Once, the ROC is informed, in the subsequent Board Meeting, the letter of resignation of the Director is placed before the Board and that fact would be recorded in the minutes of the meeting.
After a Director has tendered his/her resignation and the Board has accepted the resignation, the Director cannot be held liable for liabilities incurred by the company after the date of acceptance of resignation. However, a Director who has resigned shall be liable even after his/her resignation for any offenses which occurred during his/her tenure as Director of the Company.
A company is empowered to remove its directors before the expiry of their term, the powers of which is vested with the shareholders. This article deals with the process of removal of directors in a company. Non-compliance with any of the stipulated processes can make the decision void, if appealed in a court.
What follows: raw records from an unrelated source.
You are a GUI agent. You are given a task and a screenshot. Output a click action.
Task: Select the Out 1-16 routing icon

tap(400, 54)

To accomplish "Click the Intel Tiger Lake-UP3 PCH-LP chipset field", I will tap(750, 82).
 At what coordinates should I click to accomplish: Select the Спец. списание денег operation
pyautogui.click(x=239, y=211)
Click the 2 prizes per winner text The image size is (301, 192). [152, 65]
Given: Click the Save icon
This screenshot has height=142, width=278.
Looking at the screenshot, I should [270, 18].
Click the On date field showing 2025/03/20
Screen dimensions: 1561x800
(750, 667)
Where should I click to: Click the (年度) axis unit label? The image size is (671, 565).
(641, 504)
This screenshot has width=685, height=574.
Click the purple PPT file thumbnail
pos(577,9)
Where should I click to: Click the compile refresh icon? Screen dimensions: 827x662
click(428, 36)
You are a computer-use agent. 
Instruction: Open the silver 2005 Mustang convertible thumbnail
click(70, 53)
One of the common requisites in the various laws ordained involves providing the defendant or defaulter with an opportunity of being heard. It is no different with the removal of a director. The process of removal cannot not be initiated without providing this opportunity to the director who is to be removed.
Issue of Notice
The process of removal must be initiated by way of a notice. This notice must be processed by shareholders holding a minimum voting power of 1%; or who holds shares on which an aggregate sum of not more than Rs 5,00,000 has been paid up on the date of notice. Such a notice, known as special notice must be signed by all the members. The special notice must be delivered to the company at-least 14 days prior to the date of meeting, at which the resolution will be passed. It may be delivered earlier but wouldn’t be valid if issued before three months of the date of meeting.
Notice to Members
A copy of the notice must be sent to the director concerned, who in-turn is entitled to be heard on the resolution at the meeting, whether or not the director is a member of a company. The notice must be served at-least seven days, which is a week prior to the date of meeting. Alternatively, if the shareholders are unable to deliver the notice due to any reasonable circumstances, it can be published in two newspapers, one in English and the other in the regional language. In addition to this, the notice must mandatorily be posted on the company’s website, if it maintains any. Similar to the issuance of copy to the directors, the notice must be posted on the website at-least seven days prior to the date of meeting.
Representation in Writing
The concerned director can make a representation in writing to the company against the notice of removal. He/she is also entitled to make a plea to the company that the representation must be sent to all the members. Also, the members must be notified of the representation through a notice. If the company is unable to send the copies to all the members, the director may request for the representation to be read out at the meeting. The director is entitled to this right in addition to and without prejudice to his right to be heard orally.
Appeal to the Tribunal
If the organization or any aggrieved person decides against sending out the representation to the members or reading it out in a meeting, they can make an application to the Tribunal, requesting a nullification of the process. The Tribunal is entitled to annul the process, if it finds that the director uses this right to secure unnecessary publicity for defamatory matter. Further, the director is also bestowed with the right to issue an order demanding the director to cover the cost of application borne by the company.